-- Stored data entries --
● ● ● ● ●

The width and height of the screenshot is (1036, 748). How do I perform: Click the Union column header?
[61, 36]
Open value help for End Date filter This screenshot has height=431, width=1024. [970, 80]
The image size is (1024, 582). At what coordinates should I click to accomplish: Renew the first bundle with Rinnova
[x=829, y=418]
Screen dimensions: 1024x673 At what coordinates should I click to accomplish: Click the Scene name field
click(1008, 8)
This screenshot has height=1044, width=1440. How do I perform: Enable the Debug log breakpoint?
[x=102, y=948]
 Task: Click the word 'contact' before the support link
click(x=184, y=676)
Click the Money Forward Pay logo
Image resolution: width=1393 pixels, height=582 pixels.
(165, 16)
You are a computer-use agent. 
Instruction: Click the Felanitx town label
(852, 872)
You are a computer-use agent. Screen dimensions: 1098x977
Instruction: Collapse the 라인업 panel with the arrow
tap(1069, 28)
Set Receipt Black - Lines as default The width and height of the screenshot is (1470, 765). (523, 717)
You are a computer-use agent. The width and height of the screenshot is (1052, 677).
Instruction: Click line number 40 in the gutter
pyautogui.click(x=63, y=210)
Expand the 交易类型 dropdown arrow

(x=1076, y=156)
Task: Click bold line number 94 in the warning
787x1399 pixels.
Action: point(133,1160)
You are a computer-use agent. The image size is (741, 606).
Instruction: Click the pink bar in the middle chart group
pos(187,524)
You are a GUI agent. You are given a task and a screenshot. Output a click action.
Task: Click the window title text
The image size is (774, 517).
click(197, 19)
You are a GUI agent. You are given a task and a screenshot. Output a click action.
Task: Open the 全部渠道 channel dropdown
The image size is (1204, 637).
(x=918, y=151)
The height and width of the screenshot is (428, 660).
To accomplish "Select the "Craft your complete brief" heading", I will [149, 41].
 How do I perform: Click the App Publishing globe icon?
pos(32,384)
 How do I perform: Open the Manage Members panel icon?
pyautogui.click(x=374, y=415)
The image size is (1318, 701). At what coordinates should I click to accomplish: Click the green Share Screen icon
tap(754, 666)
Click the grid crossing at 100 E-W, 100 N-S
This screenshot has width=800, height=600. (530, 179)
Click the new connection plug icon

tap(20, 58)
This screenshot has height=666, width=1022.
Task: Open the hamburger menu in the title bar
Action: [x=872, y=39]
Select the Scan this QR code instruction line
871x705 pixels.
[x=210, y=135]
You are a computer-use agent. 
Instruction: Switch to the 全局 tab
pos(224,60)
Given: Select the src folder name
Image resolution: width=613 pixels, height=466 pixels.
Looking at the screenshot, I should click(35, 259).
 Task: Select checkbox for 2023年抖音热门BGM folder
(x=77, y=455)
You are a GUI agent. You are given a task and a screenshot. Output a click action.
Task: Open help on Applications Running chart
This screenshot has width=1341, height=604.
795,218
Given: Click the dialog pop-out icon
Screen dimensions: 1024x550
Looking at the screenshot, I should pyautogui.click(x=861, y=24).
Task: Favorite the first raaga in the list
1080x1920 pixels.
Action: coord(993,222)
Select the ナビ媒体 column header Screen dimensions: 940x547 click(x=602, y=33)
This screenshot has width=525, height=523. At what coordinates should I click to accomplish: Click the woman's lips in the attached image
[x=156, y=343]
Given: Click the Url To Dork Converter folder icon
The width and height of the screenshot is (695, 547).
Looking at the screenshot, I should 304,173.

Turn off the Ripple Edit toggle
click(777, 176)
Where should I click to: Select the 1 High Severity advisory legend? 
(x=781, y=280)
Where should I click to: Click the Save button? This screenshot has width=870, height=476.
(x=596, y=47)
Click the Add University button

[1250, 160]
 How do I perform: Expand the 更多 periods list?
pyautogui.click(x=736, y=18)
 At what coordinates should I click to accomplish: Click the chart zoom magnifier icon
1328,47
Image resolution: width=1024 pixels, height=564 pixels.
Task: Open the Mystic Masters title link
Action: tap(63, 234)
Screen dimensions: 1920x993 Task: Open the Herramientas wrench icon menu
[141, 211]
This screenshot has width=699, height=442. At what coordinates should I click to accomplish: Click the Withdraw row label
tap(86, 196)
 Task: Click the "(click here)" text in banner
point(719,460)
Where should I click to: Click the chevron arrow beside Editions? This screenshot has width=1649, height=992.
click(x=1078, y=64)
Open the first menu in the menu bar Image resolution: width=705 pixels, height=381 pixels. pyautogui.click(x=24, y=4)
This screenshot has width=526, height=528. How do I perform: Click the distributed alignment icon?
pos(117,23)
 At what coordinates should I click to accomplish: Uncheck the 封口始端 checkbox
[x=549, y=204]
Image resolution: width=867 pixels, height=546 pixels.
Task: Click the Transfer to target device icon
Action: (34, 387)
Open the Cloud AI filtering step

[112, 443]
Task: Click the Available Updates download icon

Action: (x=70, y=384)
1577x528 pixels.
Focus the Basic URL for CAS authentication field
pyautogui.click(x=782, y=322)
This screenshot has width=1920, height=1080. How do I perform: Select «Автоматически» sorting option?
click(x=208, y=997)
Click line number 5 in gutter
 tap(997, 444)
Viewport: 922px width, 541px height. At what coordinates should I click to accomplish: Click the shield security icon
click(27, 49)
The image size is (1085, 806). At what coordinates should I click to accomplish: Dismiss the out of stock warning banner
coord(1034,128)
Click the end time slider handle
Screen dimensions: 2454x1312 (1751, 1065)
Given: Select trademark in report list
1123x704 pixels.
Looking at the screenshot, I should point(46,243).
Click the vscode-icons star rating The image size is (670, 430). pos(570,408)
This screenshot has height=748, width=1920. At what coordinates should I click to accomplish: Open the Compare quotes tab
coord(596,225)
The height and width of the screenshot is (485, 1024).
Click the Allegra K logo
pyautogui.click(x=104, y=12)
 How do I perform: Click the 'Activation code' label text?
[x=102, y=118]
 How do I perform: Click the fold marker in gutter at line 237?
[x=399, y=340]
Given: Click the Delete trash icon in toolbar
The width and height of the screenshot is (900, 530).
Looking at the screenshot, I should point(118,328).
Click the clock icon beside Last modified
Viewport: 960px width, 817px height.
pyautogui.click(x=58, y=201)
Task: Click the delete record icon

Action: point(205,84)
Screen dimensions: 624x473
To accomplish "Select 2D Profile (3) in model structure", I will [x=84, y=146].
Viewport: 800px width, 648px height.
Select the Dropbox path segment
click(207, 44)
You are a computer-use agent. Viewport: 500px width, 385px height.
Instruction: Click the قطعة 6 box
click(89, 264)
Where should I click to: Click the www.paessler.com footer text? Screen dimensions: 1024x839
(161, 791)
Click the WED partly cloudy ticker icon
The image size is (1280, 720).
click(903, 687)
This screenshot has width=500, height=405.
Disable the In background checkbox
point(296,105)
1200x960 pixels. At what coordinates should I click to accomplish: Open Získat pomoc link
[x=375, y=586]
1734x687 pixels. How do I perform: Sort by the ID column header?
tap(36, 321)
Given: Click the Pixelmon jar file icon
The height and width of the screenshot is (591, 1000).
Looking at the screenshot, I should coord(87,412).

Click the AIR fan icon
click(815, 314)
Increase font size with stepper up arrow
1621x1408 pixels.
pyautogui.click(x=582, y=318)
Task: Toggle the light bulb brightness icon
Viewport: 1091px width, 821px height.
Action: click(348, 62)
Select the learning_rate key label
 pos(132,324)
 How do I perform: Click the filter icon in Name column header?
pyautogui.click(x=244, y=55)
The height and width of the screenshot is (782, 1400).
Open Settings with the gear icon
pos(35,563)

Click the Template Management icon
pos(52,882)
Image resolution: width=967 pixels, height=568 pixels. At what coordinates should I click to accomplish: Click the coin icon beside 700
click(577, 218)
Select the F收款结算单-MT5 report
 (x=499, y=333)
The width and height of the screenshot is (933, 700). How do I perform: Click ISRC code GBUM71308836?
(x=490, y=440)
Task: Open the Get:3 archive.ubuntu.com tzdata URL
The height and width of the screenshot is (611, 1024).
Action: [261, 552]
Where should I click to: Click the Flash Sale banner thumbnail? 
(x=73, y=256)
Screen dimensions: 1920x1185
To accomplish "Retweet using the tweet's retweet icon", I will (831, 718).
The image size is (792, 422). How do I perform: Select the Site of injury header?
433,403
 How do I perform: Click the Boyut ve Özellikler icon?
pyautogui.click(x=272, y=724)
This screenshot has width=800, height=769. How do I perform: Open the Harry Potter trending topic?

● ● ● ● ●

-- Work required --
Print exactly, and only, the lines running from the one that contains "Click the Template Management icon" to the last line of the records above.

-- Response box --
Click the Template Management icon
pos(52,882)
Image resolution: width=967 pixels, height=568 pixels. At what coordinates should I click to accomplish: Click the coin icon beside 700
click(577, 218)
Select the F收款结算单-MT5 report
 (x=499, y=333)
The width and height of the screenshot is (933, 700). How do I perform: Click ISRC code GBUM71308836?
(x=490, y=440)
Task: Open the Get:3 archive.ubuntu.com tzdata URL
The height and width of the screenshot is (611, 1024).
Action: [261, 552]
Where should I click to: Click the Flash Sale banner thumbnail? 
(x=73, y=256)
Screen dimensions: 1920x1185
To accomplish "Retweet using the tweet's retweet icon", I will (831, 718).
The image size is (792, 422). How do I perform: Select the Site of injury header?
433,403
 How do I perform: Click the Boyut ve Özellikler icon?
pyautogui.click(x=272, y=724)
This screenshot has width=800, height=769. How do I perform: Open the Harry Potter trending topic?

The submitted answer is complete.